Minter Ellison has advised Gloucester Coal Ltd (Gloucester) on its proposed acquisition of 100 per cent interest in Donaldson Coal Holdings Limited (Donaldson) and Ellemby Holdings Pty Limited (Monash). Both are subject to shareholder approval. This is expected to create a leading Australian coal company, with expected market capitalisation of approximately $2 billion.
The proposed Donaldson acquisition is linked with the proposed Monash acquisition, subject to conditions including shareholder approval, sourcing of new debt facilities and FIRB approval.
Gloucester has entered into the agreement with Noble Resources Australia Pty Ltd (Noble), advised by Clayton Utz, Gloucester's largest shareholder, for 100 per cent interest in Donaldson.
Donaldson owns one open cut and two underground mines producing thermal coal and semi-soft coking coal. This includes the 11.6 per cent founding shareholding in NCIG Holdings Pty Limited, a new coal export terminal at the Port of Newcastle. Gloucester will acquire Donaldson for an enterprise value of $585 million, comprising $360 million in new Gloucester shares and $225 million in debt.
The Monash acquisition is under an agreement with shareholders of Ellemby Holdings Pty Limited (Ellemby). It is a deal for 100 per cent of the Monash entities with a base purchase price of $30 million payable in cash to Ellemby shareholders. The Monash acquisition is a prospective large semi-soft coking and thermal coal development opportunity, with Monash owning two exploration licenses.

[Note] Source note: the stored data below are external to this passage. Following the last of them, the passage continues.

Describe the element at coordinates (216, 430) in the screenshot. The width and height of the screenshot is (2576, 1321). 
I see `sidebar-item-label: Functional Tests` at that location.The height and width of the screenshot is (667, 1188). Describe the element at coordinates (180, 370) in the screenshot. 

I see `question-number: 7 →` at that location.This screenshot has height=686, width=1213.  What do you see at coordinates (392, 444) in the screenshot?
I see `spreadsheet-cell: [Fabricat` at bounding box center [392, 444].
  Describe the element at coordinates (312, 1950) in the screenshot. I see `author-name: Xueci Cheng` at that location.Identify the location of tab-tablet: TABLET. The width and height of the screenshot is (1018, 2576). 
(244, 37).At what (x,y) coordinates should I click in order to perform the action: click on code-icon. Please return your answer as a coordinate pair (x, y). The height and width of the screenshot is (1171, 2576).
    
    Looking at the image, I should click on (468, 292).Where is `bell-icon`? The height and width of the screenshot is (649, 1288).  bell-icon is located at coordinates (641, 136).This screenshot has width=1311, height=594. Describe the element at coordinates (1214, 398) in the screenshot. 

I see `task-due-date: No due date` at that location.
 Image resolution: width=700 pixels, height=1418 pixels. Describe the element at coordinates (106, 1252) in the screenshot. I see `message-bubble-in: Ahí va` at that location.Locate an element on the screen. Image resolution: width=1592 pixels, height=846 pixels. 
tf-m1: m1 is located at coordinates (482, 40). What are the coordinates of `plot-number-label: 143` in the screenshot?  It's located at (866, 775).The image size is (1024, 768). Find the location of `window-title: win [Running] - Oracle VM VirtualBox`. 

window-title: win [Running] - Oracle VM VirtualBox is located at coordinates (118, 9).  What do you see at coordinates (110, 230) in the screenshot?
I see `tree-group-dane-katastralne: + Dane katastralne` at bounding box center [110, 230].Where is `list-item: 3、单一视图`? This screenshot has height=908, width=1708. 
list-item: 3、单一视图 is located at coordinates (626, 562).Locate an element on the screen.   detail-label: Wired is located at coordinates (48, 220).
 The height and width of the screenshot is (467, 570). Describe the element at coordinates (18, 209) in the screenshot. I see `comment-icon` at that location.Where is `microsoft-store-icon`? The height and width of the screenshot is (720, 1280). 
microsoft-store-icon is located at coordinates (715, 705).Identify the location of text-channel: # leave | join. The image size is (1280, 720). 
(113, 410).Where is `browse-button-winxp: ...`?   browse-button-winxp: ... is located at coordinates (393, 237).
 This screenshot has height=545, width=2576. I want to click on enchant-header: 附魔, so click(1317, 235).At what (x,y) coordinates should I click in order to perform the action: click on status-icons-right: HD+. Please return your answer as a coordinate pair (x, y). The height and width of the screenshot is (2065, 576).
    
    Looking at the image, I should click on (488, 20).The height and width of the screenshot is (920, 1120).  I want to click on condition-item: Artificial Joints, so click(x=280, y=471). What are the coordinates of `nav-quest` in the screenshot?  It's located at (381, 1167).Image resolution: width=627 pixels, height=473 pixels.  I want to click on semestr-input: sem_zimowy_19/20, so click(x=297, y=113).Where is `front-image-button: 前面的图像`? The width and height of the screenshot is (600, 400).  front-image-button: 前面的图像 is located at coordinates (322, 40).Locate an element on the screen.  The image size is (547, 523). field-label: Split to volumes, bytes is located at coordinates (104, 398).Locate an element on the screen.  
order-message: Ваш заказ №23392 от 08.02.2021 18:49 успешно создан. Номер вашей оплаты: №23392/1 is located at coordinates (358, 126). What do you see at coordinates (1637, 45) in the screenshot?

To fund the cash consideration for these acquisitions, Gloucester is in the process of completing an equity raising of approximately $230 million, through a fully underwritten 2 for 11 non-renounceable accelerated pro-rata Entitlement offer.
The Entitlement Offer comprises $218 million underwritten institutional component and $12 million underwritten retail component. The institutional component was successfully completed on 17 May 2011. The offer price for the equity raising is $9.00 per share.
The Minter Ellison team included partners John Steven, Bart Oude-Vrielink, James Hutton, Simon Scott, Simon Ball, Sam MacGibbon, Adrian Varrasso and John Riley.
"This was an extremely complex transaction requiring intensive contributions over an extended time frame from multiple Minter Ellison interstate and overseas offices. Various work streams, extending across different divisions, included corporate, capital markets, finance, resources, infrastructure and tax specialists within the firm," said Oude-Vrielink.
Freehills acted for the underwriters in the capital raising.